_DO THIS_
Please copy the lines of the entries below, from the line with "Open Jack Posobiec's" up to and including the line with "Action: point(323,8)", keeping every character unchanged.

Dataset entries:
-----

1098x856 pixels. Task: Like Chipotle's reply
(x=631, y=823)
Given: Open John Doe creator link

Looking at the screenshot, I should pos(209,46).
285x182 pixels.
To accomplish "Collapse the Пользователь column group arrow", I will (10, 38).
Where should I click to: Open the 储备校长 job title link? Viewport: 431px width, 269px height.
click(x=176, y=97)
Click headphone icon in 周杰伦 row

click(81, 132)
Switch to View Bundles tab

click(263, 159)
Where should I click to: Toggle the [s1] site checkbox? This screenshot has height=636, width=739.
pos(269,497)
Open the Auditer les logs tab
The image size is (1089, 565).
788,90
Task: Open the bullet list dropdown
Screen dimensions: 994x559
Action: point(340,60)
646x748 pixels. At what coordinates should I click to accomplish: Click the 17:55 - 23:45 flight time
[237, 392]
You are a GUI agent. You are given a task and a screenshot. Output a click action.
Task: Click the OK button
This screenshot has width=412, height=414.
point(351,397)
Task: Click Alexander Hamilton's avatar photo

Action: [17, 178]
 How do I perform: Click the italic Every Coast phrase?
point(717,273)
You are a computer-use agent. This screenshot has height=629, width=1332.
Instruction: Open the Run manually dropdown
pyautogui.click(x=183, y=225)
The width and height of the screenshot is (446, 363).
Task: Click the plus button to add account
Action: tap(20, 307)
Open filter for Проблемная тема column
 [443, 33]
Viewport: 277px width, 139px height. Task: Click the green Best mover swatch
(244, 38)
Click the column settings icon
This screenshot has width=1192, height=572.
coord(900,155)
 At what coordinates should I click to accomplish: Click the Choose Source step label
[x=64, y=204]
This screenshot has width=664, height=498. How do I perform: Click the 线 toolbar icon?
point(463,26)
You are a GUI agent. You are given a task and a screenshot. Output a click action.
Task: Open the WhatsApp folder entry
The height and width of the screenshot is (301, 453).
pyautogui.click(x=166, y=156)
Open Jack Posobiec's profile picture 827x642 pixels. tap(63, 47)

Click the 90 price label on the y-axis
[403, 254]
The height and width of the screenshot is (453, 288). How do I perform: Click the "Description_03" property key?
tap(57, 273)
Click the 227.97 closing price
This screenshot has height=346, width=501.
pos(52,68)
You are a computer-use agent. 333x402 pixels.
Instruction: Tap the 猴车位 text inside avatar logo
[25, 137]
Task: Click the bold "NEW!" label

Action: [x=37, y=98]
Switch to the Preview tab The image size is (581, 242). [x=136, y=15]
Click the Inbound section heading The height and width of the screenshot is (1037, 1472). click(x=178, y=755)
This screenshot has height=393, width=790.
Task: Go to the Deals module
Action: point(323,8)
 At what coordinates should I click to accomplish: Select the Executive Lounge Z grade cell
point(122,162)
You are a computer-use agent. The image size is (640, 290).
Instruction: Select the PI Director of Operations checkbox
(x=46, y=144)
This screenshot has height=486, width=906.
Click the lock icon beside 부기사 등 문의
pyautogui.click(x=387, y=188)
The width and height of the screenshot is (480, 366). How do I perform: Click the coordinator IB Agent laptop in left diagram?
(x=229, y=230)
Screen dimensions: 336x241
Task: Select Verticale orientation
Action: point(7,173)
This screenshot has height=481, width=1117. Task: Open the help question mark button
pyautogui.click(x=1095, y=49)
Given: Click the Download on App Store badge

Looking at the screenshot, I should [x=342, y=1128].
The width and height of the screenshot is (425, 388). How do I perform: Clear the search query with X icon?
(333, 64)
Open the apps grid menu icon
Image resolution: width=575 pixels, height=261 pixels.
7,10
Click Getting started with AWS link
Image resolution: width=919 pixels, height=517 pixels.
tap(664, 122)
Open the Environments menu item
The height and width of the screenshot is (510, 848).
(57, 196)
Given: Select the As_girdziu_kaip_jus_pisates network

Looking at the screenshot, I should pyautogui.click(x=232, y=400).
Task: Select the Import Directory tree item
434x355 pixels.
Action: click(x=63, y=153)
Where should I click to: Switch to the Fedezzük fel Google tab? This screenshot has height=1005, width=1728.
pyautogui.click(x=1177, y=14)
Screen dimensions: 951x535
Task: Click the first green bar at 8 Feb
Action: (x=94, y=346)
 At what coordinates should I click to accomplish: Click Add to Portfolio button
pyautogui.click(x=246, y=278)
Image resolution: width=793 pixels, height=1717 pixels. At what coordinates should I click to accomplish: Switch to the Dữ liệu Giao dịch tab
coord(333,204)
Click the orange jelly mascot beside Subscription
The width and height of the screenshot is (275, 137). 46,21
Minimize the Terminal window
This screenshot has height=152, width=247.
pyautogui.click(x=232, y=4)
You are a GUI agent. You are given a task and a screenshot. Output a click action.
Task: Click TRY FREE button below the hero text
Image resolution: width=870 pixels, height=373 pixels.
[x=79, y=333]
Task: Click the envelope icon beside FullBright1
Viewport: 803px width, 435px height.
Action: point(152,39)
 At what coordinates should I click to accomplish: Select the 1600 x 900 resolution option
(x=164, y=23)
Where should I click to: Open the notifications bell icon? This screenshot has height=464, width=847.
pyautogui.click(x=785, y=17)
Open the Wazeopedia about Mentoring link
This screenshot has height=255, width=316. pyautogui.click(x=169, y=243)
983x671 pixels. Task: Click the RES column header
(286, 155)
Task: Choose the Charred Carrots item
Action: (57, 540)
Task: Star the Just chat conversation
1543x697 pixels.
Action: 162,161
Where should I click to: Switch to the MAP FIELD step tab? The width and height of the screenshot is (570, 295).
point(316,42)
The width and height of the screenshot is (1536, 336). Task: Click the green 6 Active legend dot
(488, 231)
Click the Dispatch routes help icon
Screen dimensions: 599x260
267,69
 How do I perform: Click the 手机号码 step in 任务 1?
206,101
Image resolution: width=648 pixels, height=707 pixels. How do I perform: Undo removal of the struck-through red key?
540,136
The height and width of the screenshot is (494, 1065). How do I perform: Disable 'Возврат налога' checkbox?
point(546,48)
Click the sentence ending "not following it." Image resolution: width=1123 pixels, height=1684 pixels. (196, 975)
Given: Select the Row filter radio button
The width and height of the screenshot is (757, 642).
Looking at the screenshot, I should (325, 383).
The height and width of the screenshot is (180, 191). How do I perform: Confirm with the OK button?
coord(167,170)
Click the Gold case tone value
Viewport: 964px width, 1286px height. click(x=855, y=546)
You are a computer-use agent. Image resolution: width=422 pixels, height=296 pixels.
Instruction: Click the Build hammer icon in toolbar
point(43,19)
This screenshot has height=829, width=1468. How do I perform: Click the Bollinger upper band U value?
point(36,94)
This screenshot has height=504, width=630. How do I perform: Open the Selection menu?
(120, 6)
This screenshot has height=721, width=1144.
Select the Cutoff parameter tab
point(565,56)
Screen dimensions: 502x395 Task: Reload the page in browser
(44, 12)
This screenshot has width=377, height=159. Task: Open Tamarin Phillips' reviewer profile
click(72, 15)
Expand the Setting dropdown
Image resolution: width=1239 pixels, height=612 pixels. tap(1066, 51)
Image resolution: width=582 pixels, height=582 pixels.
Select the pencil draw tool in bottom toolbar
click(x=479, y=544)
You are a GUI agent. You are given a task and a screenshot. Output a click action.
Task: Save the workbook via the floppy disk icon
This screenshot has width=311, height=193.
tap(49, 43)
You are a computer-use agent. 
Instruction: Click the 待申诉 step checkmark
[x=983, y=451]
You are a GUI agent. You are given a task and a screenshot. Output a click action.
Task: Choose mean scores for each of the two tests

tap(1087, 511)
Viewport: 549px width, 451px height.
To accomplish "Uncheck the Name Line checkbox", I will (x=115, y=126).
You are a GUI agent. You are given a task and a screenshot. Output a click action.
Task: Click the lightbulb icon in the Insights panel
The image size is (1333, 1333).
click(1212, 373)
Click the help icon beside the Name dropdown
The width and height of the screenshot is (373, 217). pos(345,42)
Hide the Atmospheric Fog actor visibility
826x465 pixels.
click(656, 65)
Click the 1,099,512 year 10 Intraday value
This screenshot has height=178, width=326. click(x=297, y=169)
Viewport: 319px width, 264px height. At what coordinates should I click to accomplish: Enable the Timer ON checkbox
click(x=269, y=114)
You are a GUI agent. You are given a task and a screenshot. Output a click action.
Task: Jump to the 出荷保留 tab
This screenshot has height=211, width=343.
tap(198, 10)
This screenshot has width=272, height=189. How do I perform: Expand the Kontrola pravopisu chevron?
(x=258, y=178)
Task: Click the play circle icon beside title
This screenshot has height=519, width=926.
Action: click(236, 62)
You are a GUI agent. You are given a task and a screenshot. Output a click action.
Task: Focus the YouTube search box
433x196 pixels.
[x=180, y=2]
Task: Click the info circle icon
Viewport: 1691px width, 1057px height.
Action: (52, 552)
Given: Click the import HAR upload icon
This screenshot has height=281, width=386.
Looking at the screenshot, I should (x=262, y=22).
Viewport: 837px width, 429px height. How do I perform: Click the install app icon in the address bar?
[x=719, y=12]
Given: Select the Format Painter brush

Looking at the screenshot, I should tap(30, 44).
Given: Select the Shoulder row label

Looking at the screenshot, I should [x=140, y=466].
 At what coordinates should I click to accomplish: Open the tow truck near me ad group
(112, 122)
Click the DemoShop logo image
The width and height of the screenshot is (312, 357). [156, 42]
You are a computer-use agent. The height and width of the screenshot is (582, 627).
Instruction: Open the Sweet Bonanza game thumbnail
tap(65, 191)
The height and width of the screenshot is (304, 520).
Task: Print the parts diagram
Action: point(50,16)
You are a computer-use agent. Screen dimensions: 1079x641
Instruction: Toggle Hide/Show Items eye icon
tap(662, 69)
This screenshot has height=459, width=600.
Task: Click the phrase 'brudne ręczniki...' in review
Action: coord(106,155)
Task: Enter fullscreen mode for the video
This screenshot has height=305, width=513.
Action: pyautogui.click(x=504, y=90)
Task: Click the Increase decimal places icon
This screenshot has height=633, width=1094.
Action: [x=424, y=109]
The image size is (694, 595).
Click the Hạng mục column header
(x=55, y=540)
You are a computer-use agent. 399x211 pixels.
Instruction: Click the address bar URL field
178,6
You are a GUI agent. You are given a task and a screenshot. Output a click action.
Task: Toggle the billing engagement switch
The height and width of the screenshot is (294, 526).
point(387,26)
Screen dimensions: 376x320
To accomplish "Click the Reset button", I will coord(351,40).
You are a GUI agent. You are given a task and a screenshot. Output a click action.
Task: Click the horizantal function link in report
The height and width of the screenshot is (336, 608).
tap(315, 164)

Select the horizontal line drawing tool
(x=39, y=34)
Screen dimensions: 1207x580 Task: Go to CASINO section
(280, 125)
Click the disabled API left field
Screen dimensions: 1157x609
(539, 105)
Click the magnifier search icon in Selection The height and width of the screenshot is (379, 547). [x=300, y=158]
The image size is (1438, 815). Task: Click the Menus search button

-----

_SOLUTION FOR THIS TASK_
Open Jack Posobiec's profile picture 827x642 pixels. tap(63, 47)

Click the 90 price label on the y-axis
[403, 254]
The height and width of the screenshot is (453, 288). How do I perform: Click the "Description_03" property key?
tap(57, 273)
Click the 227.97 closing price
This screenshot has height=346, width=501.
pos(52,68)
You are a computer-use agent. 333x402 pixels.
Instruction: Tap the 猴车位 text inside avatar logo
[25, 137]
Task: Click the bold "NEW!" label

Action: [x=37, y=98]
Switch to the Preview tab The image size is (581, 242). [x=136, y=15]
Click the Inbound section heading The height and width of the screenshot is (1037, 1472). click(x=178, y=755)
This screenshot has height=393, width=790.
Task: Go to the Deals module
Action: point(323,8)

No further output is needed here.